Une stratégie contre le « terrorisme international » ?
Depuis janvier 2001, l’Administration américaine a fait de la lutte contre le « terrorisme international » le thème presque unique de sa politique extérieure, et elle essaye de persuader tous les autres pays d’adopter la stratégie qu’elle a choisie pour combattre ce fléau. Même si l’on estime qu’il y a d’autres problèmes, parfois plus importants, dans le monde, la multiplication des attentats aveugles et l’accroissement du nombre des victimes font du « terrorisme » un problème grave pour tous les États, d’autant plus délicat que personne ne sait exactement comment le traiter. Souvent, les néo-conservateurs américains ont reproché aux Européens leur passivité, voire leur lâcheté, face aux groupes les plus extrémistes, attitude dont le seul résultat aurait été d’encourager le renforcement des organisations les plus dangereuses. Il n’est pas certain cependant que la politique musclée adoptée par l’Administration Bush ait mieux réussi.
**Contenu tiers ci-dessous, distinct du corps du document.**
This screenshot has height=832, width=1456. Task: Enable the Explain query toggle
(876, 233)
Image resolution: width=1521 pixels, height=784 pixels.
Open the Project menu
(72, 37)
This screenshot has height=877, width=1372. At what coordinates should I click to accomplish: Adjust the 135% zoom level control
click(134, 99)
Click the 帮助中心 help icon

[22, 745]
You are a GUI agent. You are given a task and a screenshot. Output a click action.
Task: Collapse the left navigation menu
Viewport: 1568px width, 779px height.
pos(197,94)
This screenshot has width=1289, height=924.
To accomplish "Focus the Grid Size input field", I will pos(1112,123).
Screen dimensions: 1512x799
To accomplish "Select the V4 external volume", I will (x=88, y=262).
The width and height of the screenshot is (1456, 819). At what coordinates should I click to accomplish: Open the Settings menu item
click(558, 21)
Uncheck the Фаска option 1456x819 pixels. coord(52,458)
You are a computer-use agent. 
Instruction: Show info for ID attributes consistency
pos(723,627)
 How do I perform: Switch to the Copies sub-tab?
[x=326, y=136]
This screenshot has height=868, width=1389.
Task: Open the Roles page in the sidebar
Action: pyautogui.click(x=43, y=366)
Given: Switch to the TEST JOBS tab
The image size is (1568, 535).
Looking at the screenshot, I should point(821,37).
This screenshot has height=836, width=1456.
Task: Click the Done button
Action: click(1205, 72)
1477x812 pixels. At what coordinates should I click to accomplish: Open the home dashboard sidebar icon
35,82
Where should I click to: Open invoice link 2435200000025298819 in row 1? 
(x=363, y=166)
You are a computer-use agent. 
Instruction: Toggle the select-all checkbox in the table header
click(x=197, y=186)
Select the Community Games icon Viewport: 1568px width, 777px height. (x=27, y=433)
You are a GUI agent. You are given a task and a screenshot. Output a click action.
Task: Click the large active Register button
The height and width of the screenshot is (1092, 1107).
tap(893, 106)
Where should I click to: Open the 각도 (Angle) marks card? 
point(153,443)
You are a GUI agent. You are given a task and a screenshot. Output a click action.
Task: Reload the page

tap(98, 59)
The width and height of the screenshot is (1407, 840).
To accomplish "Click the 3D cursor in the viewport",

C’est au milieu des années 90 que Démocrates et Républicains se sont lancés dans une surenchère pour dénoncer la menace que représentaient pour les États-Unis l’acquisition par des pays comme la Corée du Nord, l’Irak, l’Iran, de missiles de portée de plus en plus longue, et d’« armes de destruction massive » qui pourraient être également utilisées par des organisations terroristes (1). Pour prévenir ce danger, les Américains devaient se doter très rapidement d’une défense antimissiles capable de protéger leur territoire et leur population. Ce thème a été très fortement repris pendant la campagne présidentielle de 2000 par le candidat George W. Bush, en particulier dans une intervention devant le National Press Club à Washington le 23 mai 2000. Il soutenait à cette occasion que la Russie n’était plus l’ennemie des États-Unis, que l’arsenal stratégique américain devait donc être considérablement réduit de façon unilatérale, pour que tous les efforts soient consacrés à lutter contre les nouvelles menaces, les « pays hors-la-loi » qui acquièrent des « armes de destruction massive », et le « terrorisme international ». Les États-Unis devaient se doter de protections contre tous les risques qui pouvaient se présenter, une défense antimissiles bien sûr, mais aussi une défense intérieure renforcée, et des mesures de protection contre les armes biologiques ou chimiques, contre les attaques informatiques ou cybernétiques, ou contre les menaces envers les satellites américains.
Il s’agissait là d’une stratégie tous azimuts, mais purement défensive. C’est au contraire une politique offensive, et même preemptive, qui a prévalu. Ce n’est pas que George W. Bush, une fois installé à la Maison-Blanche, ait soudain pris conscience que le monde n’était pas ce qu’il avait imaginé, le décalage entre son discours en mai 2000 et son attitude ultérieure est due à d’autres facteurs.